-- Extracted entries follows --
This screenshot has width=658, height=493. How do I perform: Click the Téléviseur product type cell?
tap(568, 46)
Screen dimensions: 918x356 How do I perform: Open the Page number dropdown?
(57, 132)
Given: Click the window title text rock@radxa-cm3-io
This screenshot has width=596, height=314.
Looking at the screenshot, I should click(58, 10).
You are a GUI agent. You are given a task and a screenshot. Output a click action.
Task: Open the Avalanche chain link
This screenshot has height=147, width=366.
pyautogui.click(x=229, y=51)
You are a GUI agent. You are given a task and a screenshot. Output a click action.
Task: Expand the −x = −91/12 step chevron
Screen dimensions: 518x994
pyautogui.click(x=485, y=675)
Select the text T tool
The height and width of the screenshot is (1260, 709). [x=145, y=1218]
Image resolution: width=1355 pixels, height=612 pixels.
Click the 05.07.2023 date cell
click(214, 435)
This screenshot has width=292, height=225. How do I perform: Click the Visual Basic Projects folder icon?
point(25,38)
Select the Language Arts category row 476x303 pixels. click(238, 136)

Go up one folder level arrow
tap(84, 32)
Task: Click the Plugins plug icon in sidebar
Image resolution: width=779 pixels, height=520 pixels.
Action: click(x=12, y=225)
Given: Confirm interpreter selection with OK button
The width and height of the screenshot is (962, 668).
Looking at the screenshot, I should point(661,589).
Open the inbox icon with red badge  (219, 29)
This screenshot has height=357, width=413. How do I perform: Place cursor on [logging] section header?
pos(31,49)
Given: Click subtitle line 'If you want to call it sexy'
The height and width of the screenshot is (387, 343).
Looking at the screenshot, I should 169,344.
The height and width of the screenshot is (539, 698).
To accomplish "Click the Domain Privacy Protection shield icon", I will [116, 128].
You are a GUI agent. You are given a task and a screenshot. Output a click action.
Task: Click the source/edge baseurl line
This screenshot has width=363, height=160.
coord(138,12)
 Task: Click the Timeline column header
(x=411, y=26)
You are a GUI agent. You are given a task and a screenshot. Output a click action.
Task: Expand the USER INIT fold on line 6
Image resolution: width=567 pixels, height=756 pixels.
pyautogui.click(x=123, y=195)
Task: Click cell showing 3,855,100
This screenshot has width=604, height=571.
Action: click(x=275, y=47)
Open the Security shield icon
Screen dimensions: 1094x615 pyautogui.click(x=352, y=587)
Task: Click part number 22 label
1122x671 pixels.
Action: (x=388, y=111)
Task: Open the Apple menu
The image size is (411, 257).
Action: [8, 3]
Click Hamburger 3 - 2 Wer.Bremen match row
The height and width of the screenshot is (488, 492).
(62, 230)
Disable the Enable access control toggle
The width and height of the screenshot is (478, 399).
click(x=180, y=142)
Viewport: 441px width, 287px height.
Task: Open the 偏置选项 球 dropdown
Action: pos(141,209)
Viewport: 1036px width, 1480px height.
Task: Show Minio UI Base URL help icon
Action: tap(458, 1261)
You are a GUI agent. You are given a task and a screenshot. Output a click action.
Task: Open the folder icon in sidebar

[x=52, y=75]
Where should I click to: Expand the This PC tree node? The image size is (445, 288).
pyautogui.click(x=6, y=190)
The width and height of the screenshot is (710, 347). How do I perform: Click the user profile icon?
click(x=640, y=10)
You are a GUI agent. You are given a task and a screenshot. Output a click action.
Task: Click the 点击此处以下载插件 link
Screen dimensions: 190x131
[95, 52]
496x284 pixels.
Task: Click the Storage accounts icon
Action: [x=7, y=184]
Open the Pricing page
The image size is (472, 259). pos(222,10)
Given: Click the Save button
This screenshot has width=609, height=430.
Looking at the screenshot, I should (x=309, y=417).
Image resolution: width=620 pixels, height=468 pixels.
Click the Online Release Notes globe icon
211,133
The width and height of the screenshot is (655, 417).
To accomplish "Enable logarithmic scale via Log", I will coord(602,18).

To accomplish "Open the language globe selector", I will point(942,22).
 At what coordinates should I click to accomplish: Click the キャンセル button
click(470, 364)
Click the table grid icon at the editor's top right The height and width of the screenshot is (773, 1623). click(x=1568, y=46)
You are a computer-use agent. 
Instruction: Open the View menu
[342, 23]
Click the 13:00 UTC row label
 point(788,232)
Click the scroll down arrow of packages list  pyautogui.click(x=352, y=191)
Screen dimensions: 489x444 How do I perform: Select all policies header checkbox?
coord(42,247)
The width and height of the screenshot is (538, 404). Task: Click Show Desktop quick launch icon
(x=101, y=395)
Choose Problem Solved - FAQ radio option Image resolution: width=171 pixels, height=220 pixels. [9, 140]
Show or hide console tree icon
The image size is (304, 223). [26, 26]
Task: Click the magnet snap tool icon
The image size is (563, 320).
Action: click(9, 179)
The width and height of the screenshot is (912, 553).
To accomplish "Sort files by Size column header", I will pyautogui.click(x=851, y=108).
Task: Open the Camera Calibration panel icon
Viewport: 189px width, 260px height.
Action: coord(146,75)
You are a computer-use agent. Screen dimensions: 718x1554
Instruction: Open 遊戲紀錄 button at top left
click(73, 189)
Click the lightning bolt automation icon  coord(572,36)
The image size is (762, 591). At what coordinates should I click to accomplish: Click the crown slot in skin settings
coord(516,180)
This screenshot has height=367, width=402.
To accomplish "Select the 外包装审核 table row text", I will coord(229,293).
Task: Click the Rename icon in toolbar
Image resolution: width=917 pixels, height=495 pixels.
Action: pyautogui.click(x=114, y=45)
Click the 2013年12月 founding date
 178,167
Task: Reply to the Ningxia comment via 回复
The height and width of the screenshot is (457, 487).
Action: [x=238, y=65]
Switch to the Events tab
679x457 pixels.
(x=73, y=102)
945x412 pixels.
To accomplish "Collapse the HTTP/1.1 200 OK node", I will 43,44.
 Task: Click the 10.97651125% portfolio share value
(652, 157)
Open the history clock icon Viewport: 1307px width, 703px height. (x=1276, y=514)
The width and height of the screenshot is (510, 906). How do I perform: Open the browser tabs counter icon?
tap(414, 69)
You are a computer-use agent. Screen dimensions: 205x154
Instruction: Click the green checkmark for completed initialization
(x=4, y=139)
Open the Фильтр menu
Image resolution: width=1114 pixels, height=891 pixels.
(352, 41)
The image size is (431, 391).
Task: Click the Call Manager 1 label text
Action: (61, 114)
-- Extracted entries concluded --
**Work task**
The data above should be reproduced in full and exactly.

**Answer for this exercise**
This screenshot has width=658, height=493. How do I perform: Click the Téléviseur product type cell?
tap(568, 46)
Screen dimensions: 918x356 How do I perform: Open the Page number dropdown?
(57, 132)
Given: Click the window title text rock@radxa-cm3-io
This screenshot has width=596, height=314.
Looking at the screenshot, I should click(58, 10).
You are a GUI agent. You are given a task and a screenshot. Output a click action.
Task: Open the Avalanche chain link
This screenshot has height=147, width=366.
pyautogui.click(x=229, y=51)
You are a GUI agent. You are given a task and a screenshot. Output a click action.
Task: Expand the −x = −91/12 step chevron
Screen dimensions: 518x994
pyautogui.click(x=485, y=675)
Select the text T tool
The height and width of the screenshot is (1260, 709). [x=145, y=1218]
Image resolution: width=1355 pixels, height=612 pixels.
Click the 05.07.2023 date cell
click(214, 435)
This screenshot has width=292, height=225. How do I perform: Click the Visual Basic Projects folder icon?
point(25,38)
Select the Language Arts category row 476x303 pixels. click(238, 136)

Go up one folder level arrow
tap(84, 32)
Task: Click the Plugins plug icon in sidebar
Image resolution: width=779 pixels, height=520 pixels.
Action: click(x=12, y=225)
Given: Confirm interpreter selection with OK button
The width and height of the screenshot is (962, 668).
Looking at the screenshot, I should point(661,589).
Open the inbox icon with red badge  (219, 29)
This screenshot has height=357, width=413. How do I perform: Place cursor on [logging] section header?
pos(31,49)
Given: Click subtitle line 'If you want to call it sexy'
The height and width of the screenshot is (387, 343).
Looking at the screenshot, I should 169,344.
The height and width of the screenshot is (539, 698).
To accomplish "Click the Domain Privacy Protection shield icon", I will [116, 128].
You are a GUI agent. You are given a task and a screenshot. Output a click action.
Task: Click the source/edge baseurl line
This screenshot has width=363, height=160.
coord(138,12)
 Task: Click the Timeline column header
(x=411, y=26)
You are a GUI agent. You are given a task and a screenshot. Output a click action.
Task: Expand the USER INIT fold on line 6
Image resolution: width=567 pixels, height=756 pixels.
pyautogui.click(x=123, y=195)
Task: Click cell showing 3,855,100
This screenshot has width=604, height=571.
Action: click(x=275, y=47)
Open the Security shield icon
Screen dimensions: 1094x615 pyautogui.click(x=352, y=587)
Task: Click part number 22 label
1122x671 pixels.
Action: (x=388, y=111)
Task: Open the Apple menu
The image size is (411, 257).
Action: [8, 3]
Click Hamburger 3 - 2 Wer.Bremen match row
The height and width of the screenshot is (488, 492).
(62, 230)
Disable the Enable access control toggle
The width and height of the screenshot is (478, 399).
click(x=180, y=142)
Viewport: 441px width, 287px height.
Task: Open the 偏置选项 球 dropdown
Action: pos(141,209)
Viewport: 1036px width, 1480px height.
Task: Show Minio UI Base URL help icon
Action: tap(458, 1261)
You are a GUI agent. You are given a task and a screenshot. Output a click action.
Task: Open the folder icon in sidebar

[x=52, y=75]
Where should I click to: Expand the This PC tree node? The image size is (445, 288).
pyautogui.click(x=6, y=190)
The width and height of the screenshot is (710, 347). How do I perform: Click the user profile icon?
click(x=640, y=10)
You are a GUI agent. You are given a task and a screenshot. Output a click action.
Task: Click the 点击此处以下载插件 link
Screen dimensions: 190x131
[95, 52]
496x284 pixels.
Task: Click the Storage accounts icon
Action: [x=7, y=184]
Open the Pricing page
The image size is (472, 259). pos(222,10)
Given: Click the Save button
This screenshot has width=609, height=430.
Looking at the screenshot, I should (x=309, y=417).
Image resolution: width=620 pixels, height=468 pixels.
Click the Online Release Notes globe icon
211,133
The width and height of the screenshot is (655, 417).
To accomplish "Enable logarithmic scale via Log", I will coord(602,18).

To accomplish "Open the language globe selector", I will point(942,22).
 At what coordinates should I click to accomplish: Click the キャンセル button
click(470, 364)
Click the table grid icon at the editor's top right The height and width of the screenshot is (773, 1623). click(x=1568, y=46)
You are a computer-use agent. 
Instruction: Open the View menu
[342, 23]
Click the 13:00 UTC row label
 point(788,232)
Click the scroll down arrow of packages list  pyautogui.click(x=352, y=191)
Screen dimensions: 489x444 How do I perform: Select all policies header checkbox?
coord(42,247)
The width and height of the screenshot is (538, 404). Task: Click Show Desktop quick launch icon
(x=101, y=395)
Choose Problem Solved - FAQ radio option Image resolution: width=171 pixels, height=220 pixels. [9, 140]
Show or hide console tree icon
The image size is (304, 223). [26, 26]
Task: Click the magnet snap tool icon
The image size is (563, 320).
Action: click(9, 179)
The width and height of the screenshot is (912, 553).
To accomplish "Sort files by Size column header", I will pyautogui.click(x=851, y=108).
Task: Open the Camera Calibration panel icon
Viewport: 189px width, 260px height.
Action: coord(146,75)
You are a computer-use agent. Screen dimensions: 718x1554
Instruction: Open 遊戲紀錄 button at top left
click(73, 189)
Click the lightning bolt automation icon  coord(572,36)
The image size is (762, 591). At what coordinates should I click to accomplish: Click the crown slot in skin settings
coord(516,180)
This screenshot has height=367, width=402.
To accomplish "Select the 外包装审核 table row text", I will coord(229,293).
Task: Click the Rename icon in toolbar
Image resolution: width=917 pixels, height=495 pixels.
Action: pyautogui.click(x=114, y=45)
Click the 2013年12月 founding date
 178,167
Task: Reply to the Ningxia comment via 回复
The height and width of the screenshot is (457, 487).
Action: [x=238, y=65]
Switch to the Events tab
679x457 pixels.
(x=73, y=102)
945x412 pixels.
To accomplish "Collapse the HTTP/1.1 200 OK node", I will 43,44.
 Task: Click the 10.97651125% portfolio share value
(652, 157)
Open the history clock icon Viewport: 1307px width, 703px height. (x=1276, y=514)
The width and height of the screenshot is (510, 906). How do I perform: Open the browser tabs counter icon?
tap(414, 69)
You are a computer-use agent. Screen dimensions: 205x154
Instruction: Click the green checkmark for completed initialization
(x=4, y=139)
Open the Фильтр menu
Image resolution: width=1114 pixels, height=891 pixels.
(352, 41)
The image size is (431, 391).
Task: Click the Call Manager 1 label text
Action: (61, 114)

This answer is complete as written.